No Refine Starts: By default, the predict coding regions strategy identifies potential start codons for 5’ partial ORFs using a PWM (position weight matrix). Check this option to deactivate this process.
Top Longest ORF for Training: Top longest ORFs to train Markov Model (hexamer stats). The default value is 500. Note, 10X this value is first selected for removing redundancies, and then the value of the longest ORF is selected from the non-redundant set.

Output

Predicted CDSs: select the destination file to save the predicted CDSs in FASTA format.
Predicted Proteins: select the destination file to save the predicted proteins in FASTA format.
Coding Regions Coordinates: select the destination file to save the predicted coding regions coordinates in GFF format.

Results

Once finished, three files are generated. These files can be loaded in OmicsBox (Figure 5):

proteins.fasta: FASTA file that contains peptide sequences for the final candidate ORFs.
cds.fasta: FASTA file that contains nucleotide sequences for coding regions of the final candidate ORFs.
coordinates.gff: GFF file that contains positions within the target transcripts of the final selected ORFs.

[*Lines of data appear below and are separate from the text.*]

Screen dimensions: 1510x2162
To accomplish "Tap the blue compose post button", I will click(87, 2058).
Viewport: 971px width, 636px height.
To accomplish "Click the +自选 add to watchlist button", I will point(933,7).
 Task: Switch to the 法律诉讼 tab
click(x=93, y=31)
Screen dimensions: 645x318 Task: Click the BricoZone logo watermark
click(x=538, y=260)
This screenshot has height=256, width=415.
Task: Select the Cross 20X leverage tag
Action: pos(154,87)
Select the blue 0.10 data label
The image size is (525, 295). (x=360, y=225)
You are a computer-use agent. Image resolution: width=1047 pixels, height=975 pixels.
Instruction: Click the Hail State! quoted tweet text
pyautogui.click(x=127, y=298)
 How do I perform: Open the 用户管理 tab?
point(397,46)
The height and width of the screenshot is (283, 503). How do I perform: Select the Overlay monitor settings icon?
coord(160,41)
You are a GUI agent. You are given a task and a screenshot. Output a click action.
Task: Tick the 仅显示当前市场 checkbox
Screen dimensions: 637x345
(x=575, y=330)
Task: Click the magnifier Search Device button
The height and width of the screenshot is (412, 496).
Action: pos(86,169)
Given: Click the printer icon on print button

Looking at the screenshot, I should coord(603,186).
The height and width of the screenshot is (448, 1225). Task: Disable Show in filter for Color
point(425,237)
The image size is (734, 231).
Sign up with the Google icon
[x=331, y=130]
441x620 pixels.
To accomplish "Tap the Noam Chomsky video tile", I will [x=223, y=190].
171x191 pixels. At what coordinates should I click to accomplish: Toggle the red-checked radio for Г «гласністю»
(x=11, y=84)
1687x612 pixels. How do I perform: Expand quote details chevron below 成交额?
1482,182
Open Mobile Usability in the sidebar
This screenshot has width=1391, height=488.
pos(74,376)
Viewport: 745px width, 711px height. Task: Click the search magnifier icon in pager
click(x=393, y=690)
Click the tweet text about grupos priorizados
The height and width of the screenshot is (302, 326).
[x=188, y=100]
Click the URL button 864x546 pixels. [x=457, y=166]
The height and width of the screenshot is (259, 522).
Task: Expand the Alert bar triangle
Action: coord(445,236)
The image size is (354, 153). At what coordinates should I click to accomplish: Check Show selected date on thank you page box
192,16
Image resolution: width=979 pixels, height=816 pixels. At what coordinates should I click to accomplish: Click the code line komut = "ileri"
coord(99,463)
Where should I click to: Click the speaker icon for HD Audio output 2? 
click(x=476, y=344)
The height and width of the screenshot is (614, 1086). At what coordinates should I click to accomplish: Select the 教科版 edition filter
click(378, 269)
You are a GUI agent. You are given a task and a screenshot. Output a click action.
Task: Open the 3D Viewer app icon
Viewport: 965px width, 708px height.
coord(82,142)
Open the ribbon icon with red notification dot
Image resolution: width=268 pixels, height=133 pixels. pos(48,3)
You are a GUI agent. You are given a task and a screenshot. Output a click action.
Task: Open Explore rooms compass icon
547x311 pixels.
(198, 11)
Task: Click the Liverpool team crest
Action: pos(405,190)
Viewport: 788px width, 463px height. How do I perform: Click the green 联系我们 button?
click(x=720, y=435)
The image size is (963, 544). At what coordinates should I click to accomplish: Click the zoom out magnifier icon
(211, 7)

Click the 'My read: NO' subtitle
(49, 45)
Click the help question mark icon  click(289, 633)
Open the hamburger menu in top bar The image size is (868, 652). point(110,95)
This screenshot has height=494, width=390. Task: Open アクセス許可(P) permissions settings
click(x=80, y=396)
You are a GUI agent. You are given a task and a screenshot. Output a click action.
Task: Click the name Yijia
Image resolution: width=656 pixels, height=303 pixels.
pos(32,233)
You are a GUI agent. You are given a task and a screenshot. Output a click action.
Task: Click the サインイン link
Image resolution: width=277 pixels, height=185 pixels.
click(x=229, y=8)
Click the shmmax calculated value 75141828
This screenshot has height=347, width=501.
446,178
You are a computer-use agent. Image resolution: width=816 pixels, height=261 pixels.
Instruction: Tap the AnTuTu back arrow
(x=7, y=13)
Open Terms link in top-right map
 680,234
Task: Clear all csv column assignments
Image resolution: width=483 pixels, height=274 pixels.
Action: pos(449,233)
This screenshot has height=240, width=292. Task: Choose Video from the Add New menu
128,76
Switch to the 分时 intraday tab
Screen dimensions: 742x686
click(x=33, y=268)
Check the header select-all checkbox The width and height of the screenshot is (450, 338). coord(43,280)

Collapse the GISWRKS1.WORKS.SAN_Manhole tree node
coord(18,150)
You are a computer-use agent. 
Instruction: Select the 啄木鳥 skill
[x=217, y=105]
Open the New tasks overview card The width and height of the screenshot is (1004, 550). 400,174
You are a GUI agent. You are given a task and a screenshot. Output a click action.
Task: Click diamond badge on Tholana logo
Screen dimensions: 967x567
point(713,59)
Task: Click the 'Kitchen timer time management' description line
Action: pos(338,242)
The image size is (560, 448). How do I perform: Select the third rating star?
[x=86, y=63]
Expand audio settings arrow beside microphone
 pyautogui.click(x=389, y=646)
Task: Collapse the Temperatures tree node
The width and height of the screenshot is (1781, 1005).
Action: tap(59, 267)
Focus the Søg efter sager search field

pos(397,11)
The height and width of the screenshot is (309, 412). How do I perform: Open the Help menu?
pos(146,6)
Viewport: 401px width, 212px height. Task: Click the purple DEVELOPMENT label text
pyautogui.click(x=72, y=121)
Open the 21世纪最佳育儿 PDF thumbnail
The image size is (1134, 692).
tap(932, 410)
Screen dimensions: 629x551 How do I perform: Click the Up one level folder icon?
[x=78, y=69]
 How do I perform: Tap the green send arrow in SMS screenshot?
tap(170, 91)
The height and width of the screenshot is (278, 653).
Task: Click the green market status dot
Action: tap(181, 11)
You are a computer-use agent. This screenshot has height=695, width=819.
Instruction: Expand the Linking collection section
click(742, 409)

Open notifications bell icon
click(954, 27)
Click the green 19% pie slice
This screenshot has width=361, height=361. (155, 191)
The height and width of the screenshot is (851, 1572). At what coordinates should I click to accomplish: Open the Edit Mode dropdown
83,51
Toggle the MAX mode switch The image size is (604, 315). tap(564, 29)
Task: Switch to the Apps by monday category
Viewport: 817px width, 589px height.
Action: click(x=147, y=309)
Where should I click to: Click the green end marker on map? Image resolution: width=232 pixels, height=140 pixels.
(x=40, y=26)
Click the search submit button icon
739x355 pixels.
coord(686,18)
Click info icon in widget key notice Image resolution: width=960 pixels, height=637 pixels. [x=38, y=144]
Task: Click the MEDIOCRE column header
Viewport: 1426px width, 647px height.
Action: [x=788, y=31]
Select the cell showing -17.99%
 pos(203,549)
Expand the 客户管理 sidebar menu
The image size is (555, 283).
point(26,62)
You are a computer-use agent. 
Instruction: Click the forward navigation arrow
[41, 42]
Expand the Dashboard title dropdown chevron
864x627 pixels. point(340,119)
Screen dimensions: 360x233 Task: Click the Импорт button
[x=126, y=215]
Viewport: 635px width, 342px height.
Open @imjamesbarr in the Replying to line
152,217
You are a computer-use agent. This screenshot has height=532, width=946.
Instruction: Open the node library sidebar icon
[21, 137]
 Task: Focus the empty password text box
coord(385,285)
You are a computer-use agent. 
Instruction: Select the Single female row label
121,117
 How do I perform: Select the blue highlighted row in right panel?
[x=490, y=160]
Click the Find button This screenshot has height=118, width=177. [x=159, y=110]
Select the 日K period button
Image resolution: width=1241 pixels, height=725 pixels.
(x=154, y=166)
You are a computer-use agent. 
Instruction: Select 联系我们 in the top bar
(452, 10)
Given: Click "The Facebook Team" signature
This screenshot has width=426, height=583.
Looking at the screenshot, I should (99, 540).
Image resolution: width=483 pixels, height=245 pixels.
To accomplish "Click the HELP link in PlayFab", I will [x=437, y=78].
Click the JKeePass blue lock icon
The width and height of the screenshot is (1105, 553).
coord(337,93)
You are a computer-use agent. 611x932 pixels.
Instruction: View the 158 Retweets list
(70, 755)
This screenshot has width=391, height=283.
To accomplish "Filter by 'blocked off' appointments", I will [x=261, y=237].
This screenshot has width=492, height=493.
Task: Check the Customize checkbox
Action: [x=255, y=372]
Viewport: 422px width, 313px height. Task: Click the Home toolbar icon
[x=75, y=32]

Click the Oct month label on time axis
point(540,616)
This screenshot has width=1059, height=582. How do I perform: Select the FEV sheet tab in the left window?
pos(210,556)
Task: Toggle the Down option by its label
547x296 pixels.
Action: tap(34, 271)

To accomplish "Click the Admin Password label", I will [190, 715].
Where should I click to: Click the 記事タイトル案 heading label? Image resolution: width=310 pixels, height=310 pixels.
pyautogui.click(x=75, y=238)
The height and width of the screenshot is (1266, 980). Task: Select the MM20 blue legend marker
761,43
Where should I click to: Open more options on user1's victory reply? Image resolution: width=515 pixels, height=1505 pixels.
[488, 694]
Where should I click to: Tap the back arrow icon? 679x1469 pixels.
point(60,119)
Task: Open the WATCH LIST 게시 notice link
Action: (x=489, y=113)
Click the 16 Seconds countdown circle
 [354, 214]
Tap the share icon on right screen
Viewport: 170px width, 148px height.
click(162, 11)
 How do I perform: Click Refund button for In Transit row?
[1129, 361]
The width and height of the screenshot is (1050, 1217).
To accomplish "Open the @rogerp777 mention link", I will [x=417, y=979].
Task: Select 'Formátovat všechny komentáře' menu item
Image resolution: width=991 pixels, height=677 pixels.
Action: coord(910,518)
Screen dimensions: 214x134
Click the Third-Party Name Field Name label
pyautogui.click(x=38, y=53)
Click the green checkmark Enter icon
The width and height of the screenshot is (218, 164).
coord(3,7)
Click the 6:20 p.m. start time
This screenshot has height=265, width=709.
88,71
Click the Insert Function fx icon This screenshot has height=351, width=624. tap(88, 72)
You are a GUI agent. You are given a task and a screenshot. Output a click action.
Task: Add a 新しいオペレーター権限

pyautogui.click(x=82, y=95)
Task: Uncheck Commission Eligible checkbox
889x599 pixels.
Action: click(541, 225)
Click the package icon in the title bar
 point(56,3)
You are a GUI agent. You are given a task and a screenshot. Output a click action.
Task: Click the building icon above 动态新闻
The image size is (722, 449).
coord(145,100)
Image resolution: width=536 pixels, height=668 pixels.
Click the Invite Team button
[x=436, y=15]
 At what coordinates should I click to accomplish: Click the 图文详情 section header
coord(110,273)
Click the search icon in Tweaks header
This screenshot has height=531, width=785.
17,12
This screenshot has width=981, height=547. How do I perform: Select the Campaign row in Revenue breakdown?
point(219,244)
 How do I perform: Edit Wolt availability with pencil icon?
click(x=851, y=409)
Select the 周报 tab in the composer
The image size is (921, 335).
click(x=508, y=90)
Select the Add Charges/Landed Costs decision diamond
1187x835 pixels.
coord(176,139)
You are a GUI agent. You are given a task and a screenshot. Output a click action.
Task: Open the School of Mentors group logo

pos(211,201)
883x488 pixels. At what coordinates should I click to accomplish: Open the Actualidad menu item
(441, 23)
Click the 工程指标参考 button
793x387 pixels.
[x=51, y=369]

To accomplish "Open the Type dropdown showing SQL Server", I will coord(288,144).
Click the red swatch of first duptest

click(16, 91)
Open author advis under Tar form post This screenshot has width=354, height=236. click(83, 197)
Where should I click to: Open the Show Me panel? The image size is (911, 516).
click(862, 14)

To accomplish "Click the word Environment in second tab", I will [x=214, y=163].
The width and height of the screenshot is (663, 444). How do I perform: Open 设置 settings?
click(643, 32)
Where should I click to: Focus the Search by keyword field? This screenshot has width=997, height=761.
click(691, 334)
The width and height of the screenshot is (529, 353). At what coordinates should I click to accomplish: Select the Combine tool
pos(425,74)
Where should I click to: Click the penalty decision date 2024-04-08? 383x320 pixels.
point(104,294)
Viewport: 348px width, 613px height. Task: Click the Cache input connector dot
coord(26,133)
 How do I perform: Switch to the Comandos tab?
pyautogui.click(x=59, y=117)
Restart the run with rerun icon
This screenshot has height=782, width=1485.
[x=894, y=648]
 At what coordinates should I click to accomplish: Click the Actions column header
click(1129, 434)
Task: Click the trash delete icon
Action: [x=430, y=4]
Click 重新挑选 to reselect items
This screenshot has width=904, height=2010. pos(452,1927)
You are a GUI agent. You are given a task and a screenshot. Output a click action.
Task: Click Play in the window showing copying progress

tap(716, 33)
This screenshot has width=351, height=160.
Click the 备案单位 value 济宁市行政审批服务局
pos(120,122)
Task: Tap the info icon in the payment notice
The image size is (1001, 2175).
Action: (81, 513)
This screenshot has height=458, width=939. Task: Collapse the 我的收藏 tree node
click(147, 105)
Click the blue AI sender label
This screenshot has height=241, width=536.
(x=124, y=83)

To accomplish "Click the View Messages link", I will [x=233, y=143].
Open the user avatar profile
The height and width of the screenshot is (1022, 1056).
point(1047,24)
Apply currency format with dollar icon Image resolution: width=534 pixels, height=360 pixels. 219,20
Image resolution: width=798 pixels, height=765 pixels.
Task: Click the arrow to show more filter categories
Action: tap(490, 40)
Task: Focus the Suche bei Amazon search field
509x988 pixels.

Note that in both FASTA files, CDSs and proteins, the description field contains details about the predicted ORF. This description includes:

The protein identifier. It is composed of the original transcripts along with '|m.(number)'.
The type attribute indicates whether the protein is:
Complete: Contains a start and a stop codon.
5' partial: It is missing a start codon and presumably part of the N-terminus.
3' partial: It is missing the stop codon and presumably part of the C-terminus.
Internal: It is both 5' and 3' partial.
An indicator (+) or (-) to indicate in which strand the coding region was found, along with the coordinates of the ORF in that transcript sequence.

**Figure 5.** Predict Coding Regions Results

In addition, a result page will show a summary of the "Predict Coding Regions" results (Figure 6). This page provides a quick evaluation of the results and provides ID lists containing transcript identifiers assigned to the different categories.

**Figure 6.** Predict Coding Regions Report

Furthermore, the Predict Coding Regions Summary chart (Figure 7) shows the percentage of ORFs that have been predicted as Complete, 5' Partial, 3' Partial, and Internal.